Ketika saya berbicara mengenai kesulitan dalam perjalanan, dia menjawab dengan riang dan penuh harap seperti biasa, kirta harus selalu mengandalkan Tuhan katanya; Serahkan semua kekhawatiranmu kepada-Nya, karena Dia membuat segala sesuatu menjadi baik.” Kata ini, yang hampir menjadi kata terakhirnya bagi saya, telah menjadi warisan berharga bagi saya dan telah begitu sering menguatkan saya selama masa sulit ini. Di malam hari setelah kebaktian bersama jemaat, suami saya pergi tidur pada jam 9 dan langsung tertidur biasanya aku menyusul kemudian. Di malam hari, setengah terjaga, saya mendengar suara napas yang dalam dan keras, dan ketika saya sepenuhnya terjaga, semua menjadi sunyi di rumah. Saya pergi melihat suami saya dan menemukan bahwa napasnya telah berhenti, jantungnya berhenti berdetak, dan matanya tertutup selamanya. Dia tertidur untuk pergi ke rumah Bapa, di mana tidak akan ada lagi kesedihan dan air mata. Dia sekarang mungkin melihat apa yang telah dia perjuangkan untuk orang-orang yang sangat ia cintai . Kami memandang dia berduka dan kesepian, namun kami tidak sendirian karena Tuhan, yang mengambil suami dan ayah kami tercinta dari hidup kami, tidak akan meninggalkan kami. Kami telah memutuskan membawa jasadnya ke Tameang Lajang, di mana ia dimakamkan di samping makam putranya yang sudah lama meninggal. Jemaat sangat berduka atas kepergian pendeta dan gurunya, jemaat kita menunjukan rasa sedih dan simpati mereka yang tulus.

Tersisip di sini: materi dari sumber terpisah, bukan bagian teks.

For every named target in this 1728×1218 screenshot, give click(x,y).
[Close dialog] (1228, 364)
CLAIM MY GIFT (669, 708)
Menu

Tuan Smits dan Appel (pemilik pekebunan tembakau Pangelak) telah banyak membantu kami, terutama Tuan Smits telah melakukan apa yang ada dalam kekuasaannya, untuk meringankan kami hari-hari sulit ini; kami berutang banyak terima kasih padanya. Controleur juga menawarkan jasanya. Saya di sini bersama anak saya Jonathan Faige untuk sementara waktu, karena Misionaris Tromp tidak membiarkan saya tinggal sendirian di Tameang Lajang; ada sedikit pekerjaan di sana dan guru Albert Blantan bertanggung jawab mengunjungi keluarga-keluarga Kristen di Tameang Layang. Umat ​​Kristen di Pangelak, sebaliknya, sangat senang karena nantinya saya hidup begitu dekat dengan mereka. Mereka dapat mengunjungi saya kapan saja.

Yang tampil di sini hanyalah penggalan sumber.